University of Pennsylvania Press
Abstract

Breiman's "Two Cultures" paper painted a picture of two disciplines, data modeling, and algorithmic machine learning, both engaged in the analyses of data but talking past each other. Although that may have been true at the time, there is now much interaction between the two. For example, in economics, machine learning algorithms have become valuable and widely appreciated tools for aiding in the analyses of economic data, informed by causal/structural economic models.

Keywords

Econometrics, Causal Inference, Instrumental Variables

1. Introduction

When we first read Breiman's "Two Cultures" paper (Breiman, 2001) in the early 2000's it baffled us. In econometrics, as in much of statistics (98% according to Breiman), the modeling culture was dominant, and a purely prediction-based focus seemed very alien to what econometricians were doing. You can see this clearly in the history of econometrics (see for a description, e.g, Hendry and Morgan (1997)).
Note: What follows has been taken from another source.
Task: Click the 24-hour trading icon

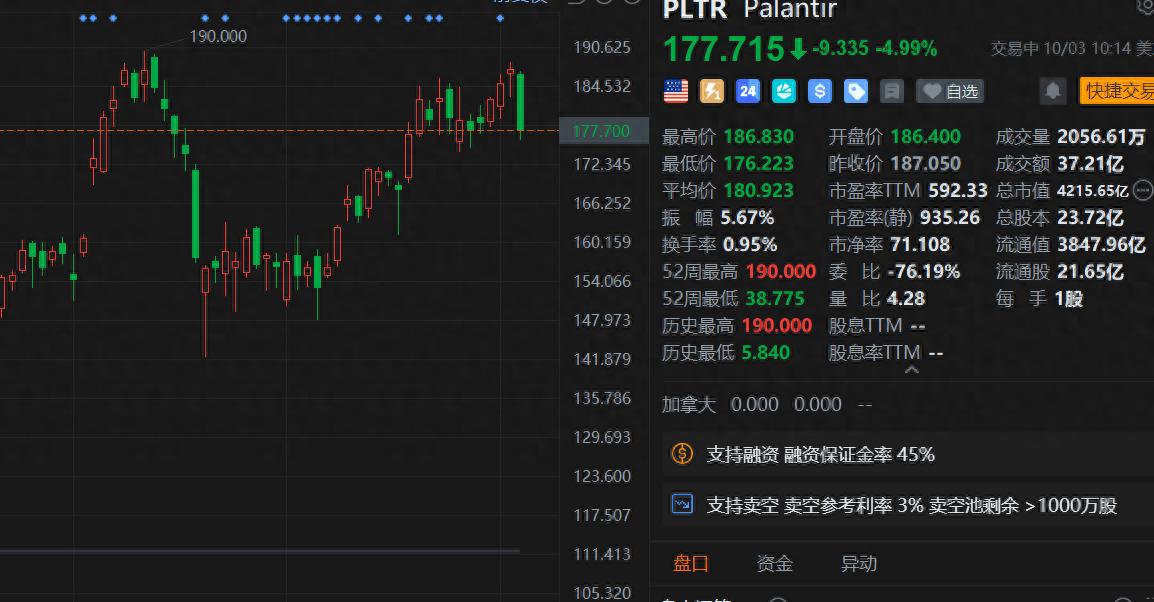Action: coord(747,91)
From the founding days of the field many researchers were more focused on identification and estimation of causal effects (e.g., the parameters of structural models) than on prediction. This causality-based focus led econometricians to de-emphasize R2 values as measures of success, and instead aim to build a credible case for estimation of causal effects. To illustrate the difference between the predictive and causal approaches, we discuss two examples. Both examples are part of what Josh Angrist and Steve Pischke later called the credibility revolution (Angrist and Pischke (2010)) that since the late 1980s has been a major influence in empirical work in economics. Then we discuss how more recently researchers in econometrics have started appreciating the benefits of the algorithmic machine learning approaches. A rapdily growing literature attempts to combine the benefits of the prediction-focused machine learning algorithm approaches with the traditional focus on causal model-based approaches.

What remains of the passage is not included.